During a phone interview, 19-year-old Steinfeld described one's teenage years to BuzzFeed News as “our time to figure out who we are and what we’re good at, what we want to do when we grow up, how we’re supposed to fit in, and what we have to do to fit in.” She agreed that — regardless of Nadine’s uniquely burdensome experiences — being a teenager is hard for anyone.
“That’s when we have to answer all those questions for ourselves, and a lot of people have people around them to help answer and some people don’t,” Steinfeld continued. “This character has nobody.”
Everything is simultaneously awesome and terrible when you're going through this period of your life. Being a teenager is peak feelings; unfortunate experiences feel like the worst days you’ll ever see, and the slightly positive moments mask themselves as euphoria. Fremon Craig noted that this is partially because you’re experiencing so many monumental rites of passage for the first time. Heartbreak gets easier the second (and third, and fourth) time around, as do friendship-related conflicts, and mixed outcomes when it comes to schoolwork or a job.
But the first time any of those things happen? It might as well be the end of the world. It’s nearly impossible to see the other side of the tunnel if you have yet to experience what it takes to actually get there. And that validates every teenager’s feelings even more.
When Nadine's crush does reply to her embarrassing Facebook message, he doesn’t reject her or make her feel even more embarrassed than she already does. Instead, he asks her to hang out, and it's like nothing better has ever happened in the entirety of Nadine's life. She blasts music at the absolute highest volume as she completely tears her room apart looking for the perfect outfit that will surely leave an impression. To 17-year-old Nadine, it's more than just a Facebook reply; it's the thing she's been wanting from the person she's been pining over. Her suicide monologue instantly becomes a distant memory.

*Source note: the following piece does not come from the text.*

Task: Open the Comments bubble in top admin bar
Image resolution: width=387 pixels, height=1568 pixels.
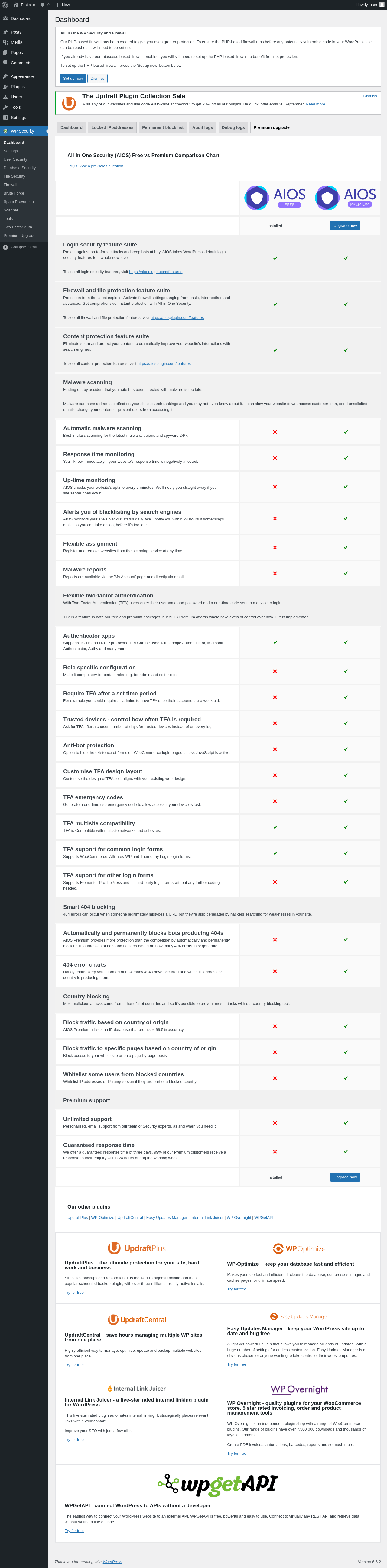Action: [x=43, y=4]

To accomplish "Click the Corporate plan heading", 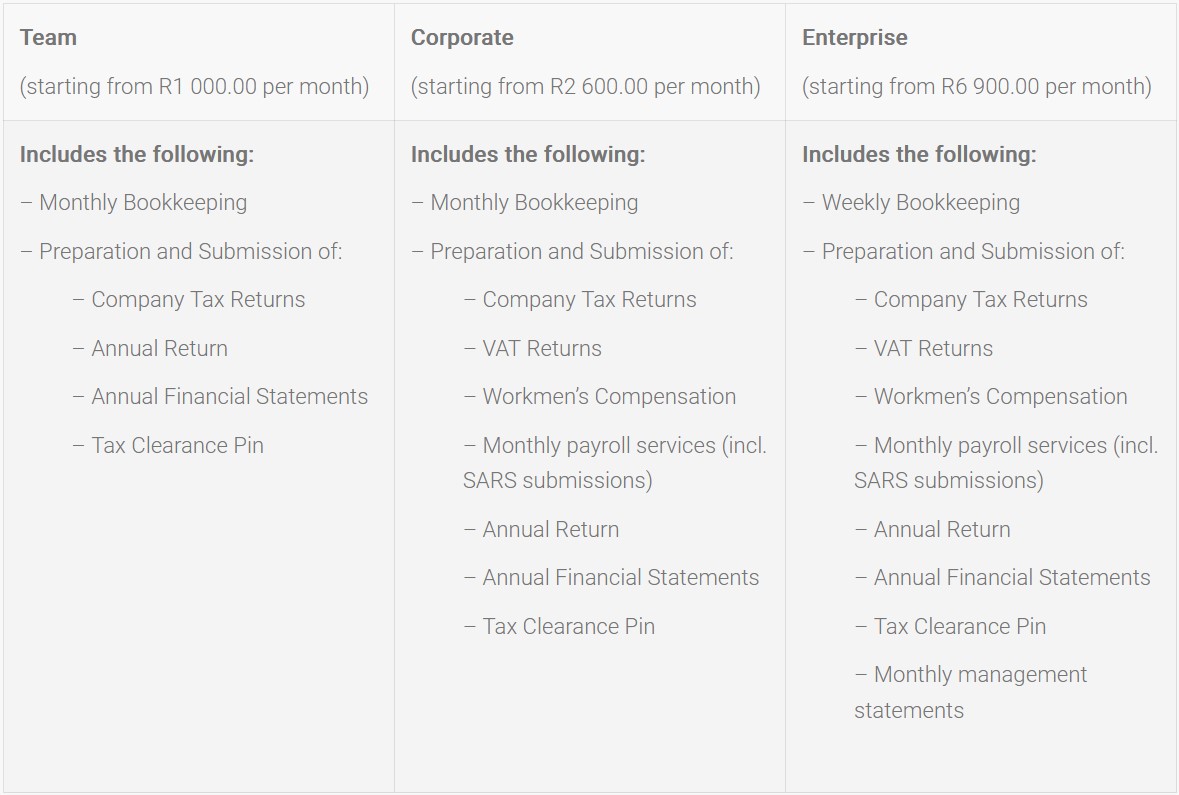I will pos(462,38).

Her world is no longer over, because this is the best moment of her life.
Everything at 17 seems to matter: every conversation, facial expression, text message, lack of text message, fight with a friend, and grade on a paper. Every smile and every tear shed matters because they’re your feelings.
“The reason things are so tough at that age is because you’re dealing with adult things for the first time. Rejection, loneliness, or [questions of] ‘Who am I? Where do I belong? Will anybody actually get me? Am I weird? Will anyone love me?’” Fremon Craig said. “Everything is more heightened.”

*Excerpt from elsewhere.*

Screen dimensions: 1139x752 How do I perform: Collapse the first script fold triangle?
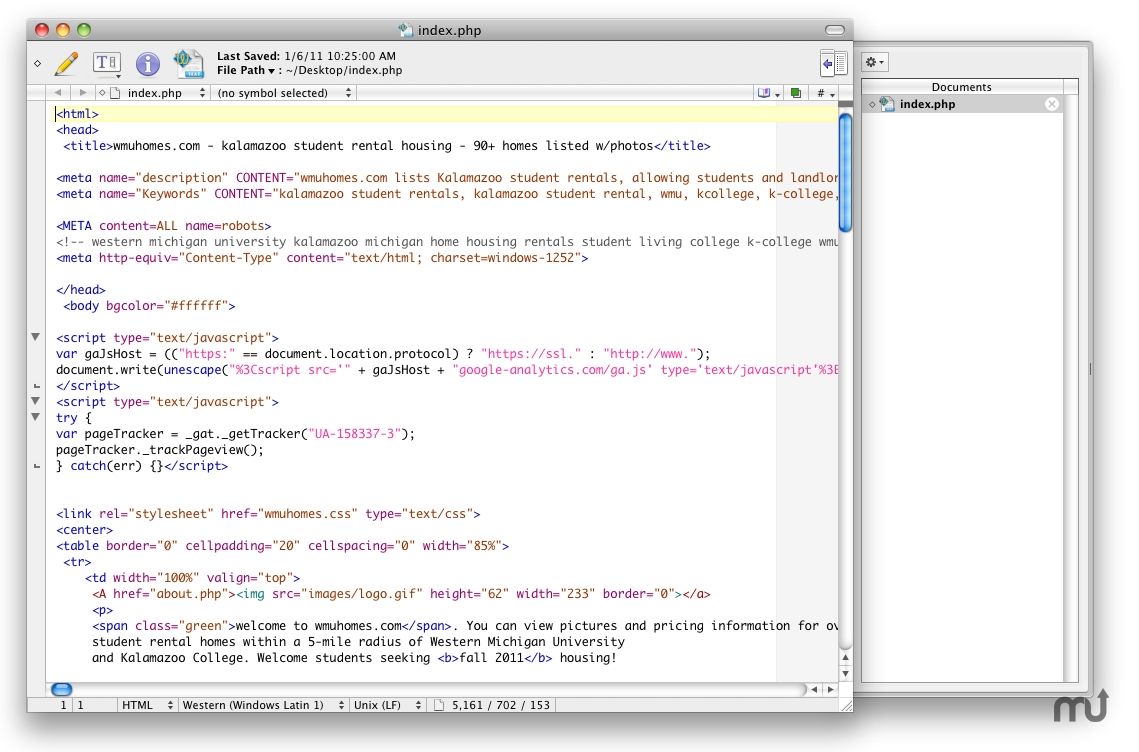pos(35,337)
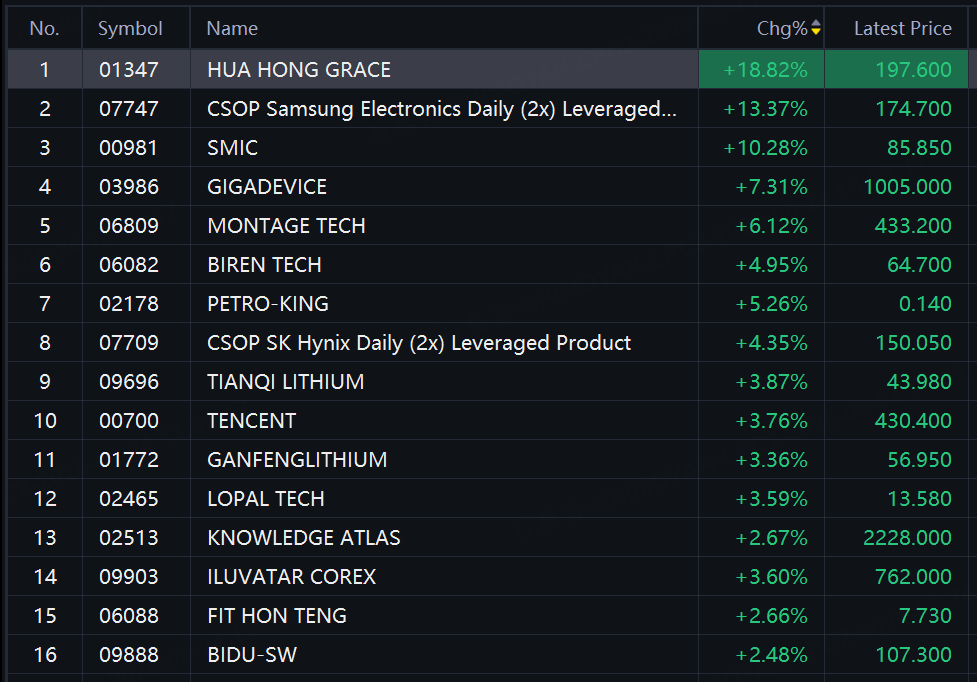The image size is (977, 682).
Task: Sort by the Latest Price column header
Action: click(x=902, y=29)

This fall, the writer/director went back and read all of her old diary entries from when she was 17. As it turns out, she was pleasantly surprised at her findings.
“When I started, I was like, Oh, this is going to be amusing. And then I went, ‘Holy shit, I knew more at that point than I thought I did,’” Fremon Craig said. “I was actually dealing with real things and figuring stuff out. It was a big mess, and in a lot of ways it’s not that different from life now.”